Thursday, October 11, 2007

OpenBSD carp incorrect hash

It's been a long time since I've posted anything here, and to you loyal readers (ha!), I apologize. I took on a new job in June, and have been spending all my energy building a new corporate data center essentially from scratch. It's a valuable experience, but time consuming. I really haven't done much true security work.

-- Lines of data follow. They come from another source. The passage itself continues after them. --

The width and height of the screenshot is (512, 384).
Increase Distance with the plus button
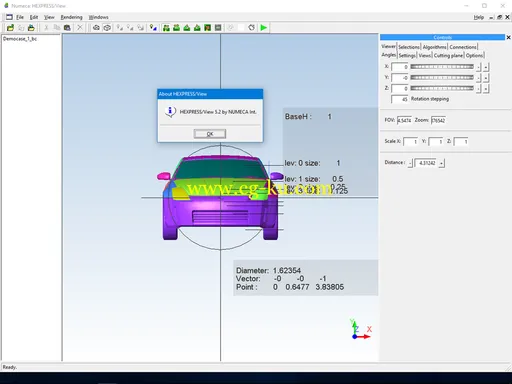(x=441, y=163)
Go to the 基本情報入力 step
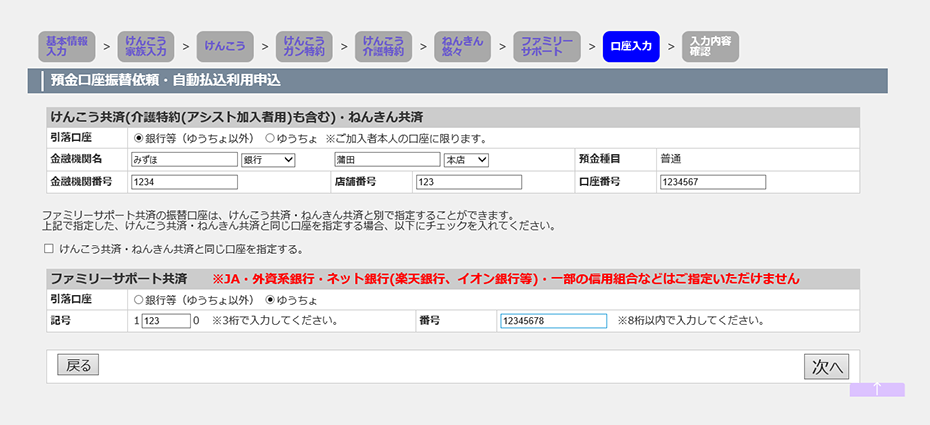Image resolution: width=930 pixels, height=425 pixels. click(66, 46)
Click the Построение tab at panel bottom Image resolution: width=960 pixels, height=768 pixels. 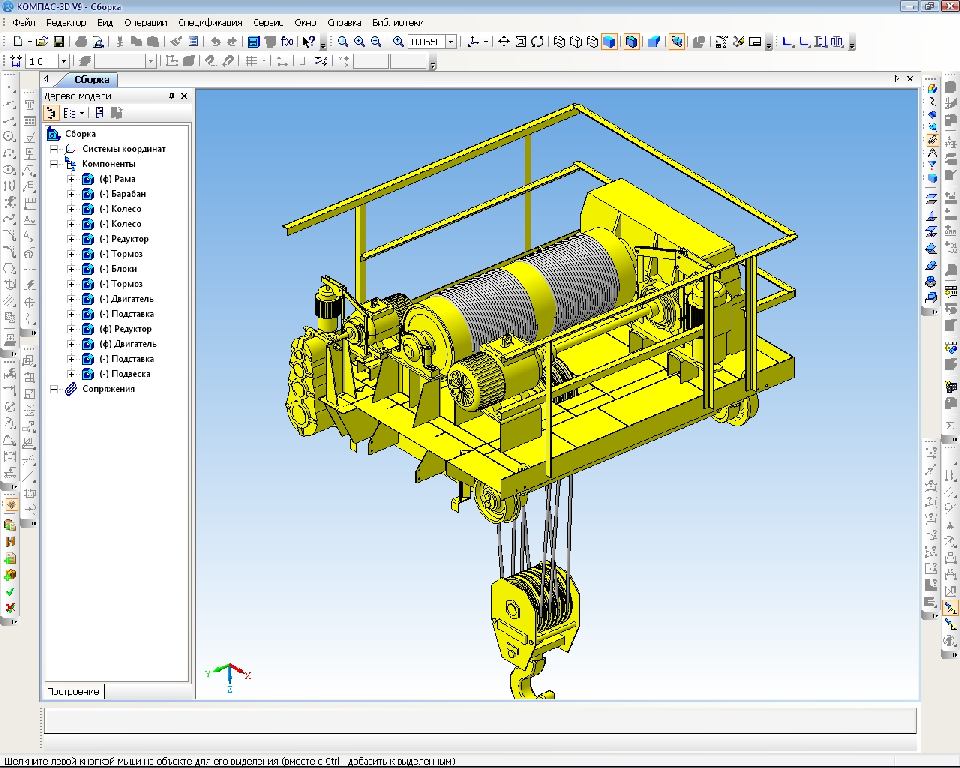[x=73, y=692]
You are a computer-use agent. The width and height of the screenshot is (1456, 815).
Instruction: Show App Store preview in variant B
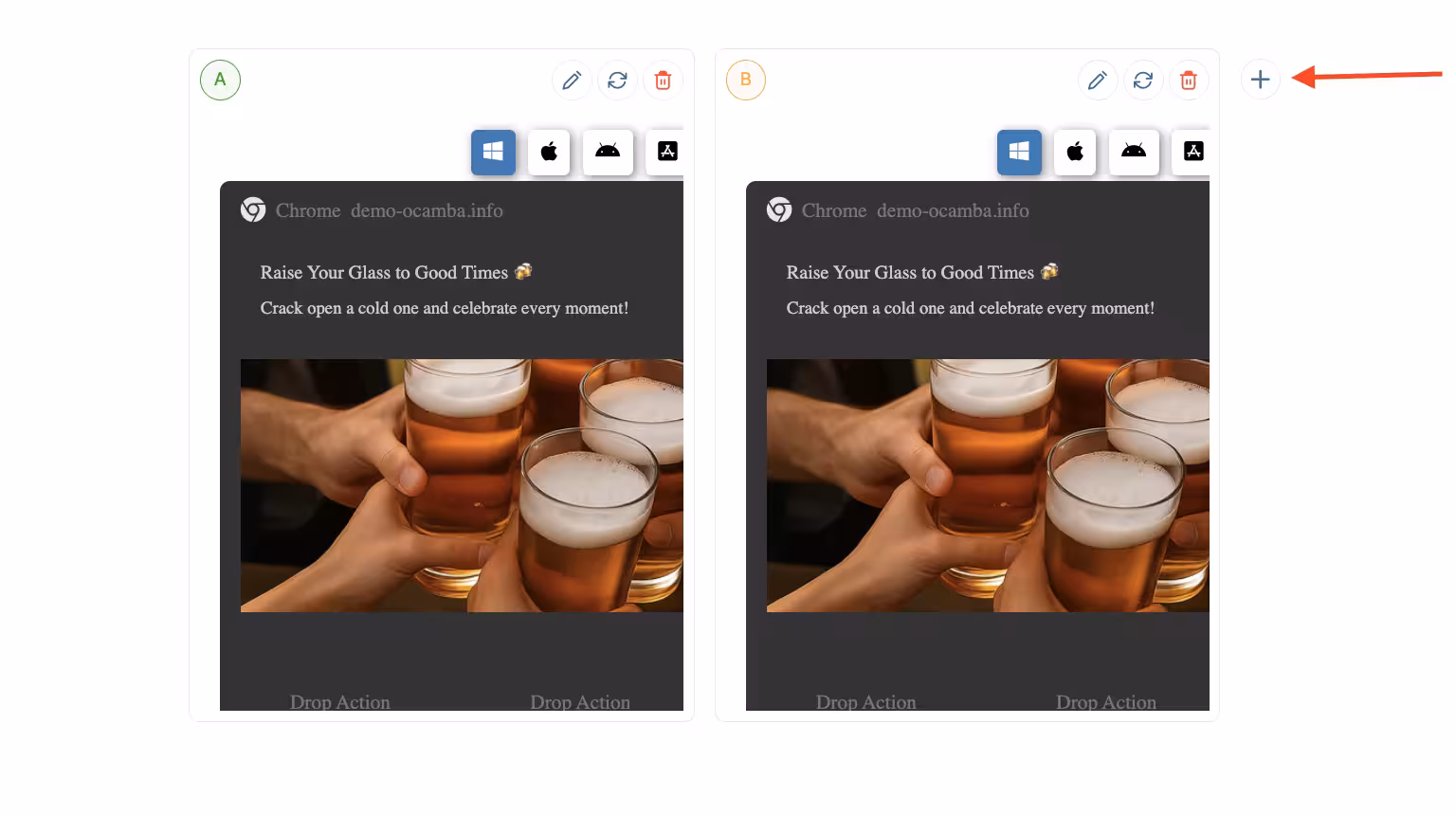click(1192, 152)
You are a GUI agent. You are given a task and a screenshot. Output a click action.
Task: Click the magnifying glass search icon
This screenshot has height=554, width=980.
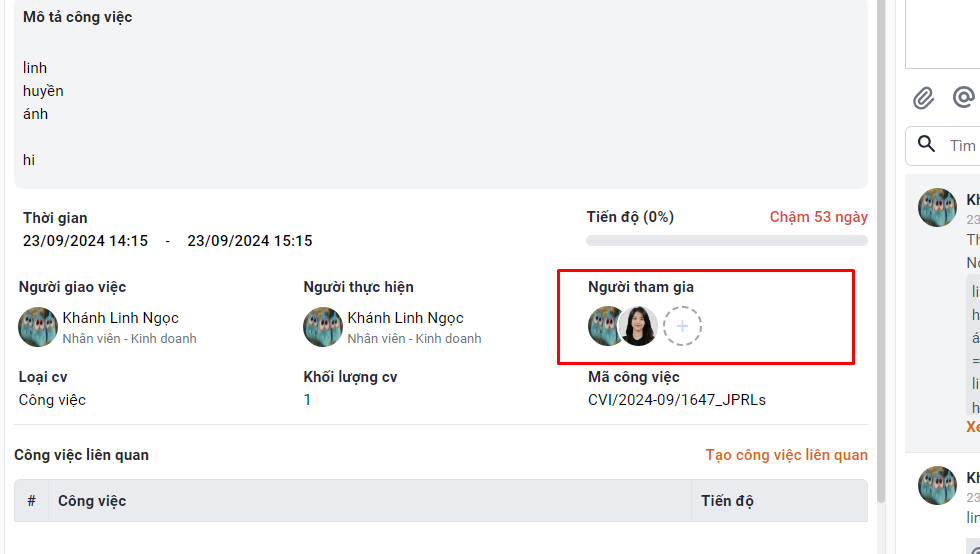coord(927,145)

One project that I've been involved in was building a pair of redundant OpenBSD (4.1, 4.2) firewalls for the network. We ran into an interesting issue with CARP. Each firewall was complaining that the other was sending CARP packets that were corrupted, generating a log error of:

carp0: incorrect hash

On firewall1, our /etc/hostname.carp0 looked like:

inet 10.1.1.1 255.255.255.0 10.1.1.255 vhid 1 pass FunkyPassword advskew 1
inet alias 10.1.1.2 255.255.255.255
inet alias 10.1.1.3 255.255.255.255
inet alias 10.1.1.4 255.255.255.255
inet alias 10.1.1.5 255.255.255.255
inet alias 10.1.1.6 255.255.255.255

On firewall2, our /etc/hostname.carp0 looked like:

inet 10.1.1.1 255.255.255.0 10.1.1.255 vhid 1 pass FunkyPassword advskew 2
inet alias 10.1.1.2 netmask 255.255.255.255
inet alias 10.1.1.3 netmask 255.255.255.255
inet alias 10.1.1.4 netmask 255.255.255.255
inet alias 10.1.1.5 netmask 255.255.255.255
inet alias 10.1.1.6 netmask 255.255.255.255

In the manner in which I presented it here, the error should jump out almost immediately, however we were focused on the carp interface line (the first one), not on the aliases. Turns out that CARP packet hashes are based on ALL the uncommented information in /etc/hostname.carp0. The only difference should be the advskew value.

As always, the moral of the story, typos/details matter.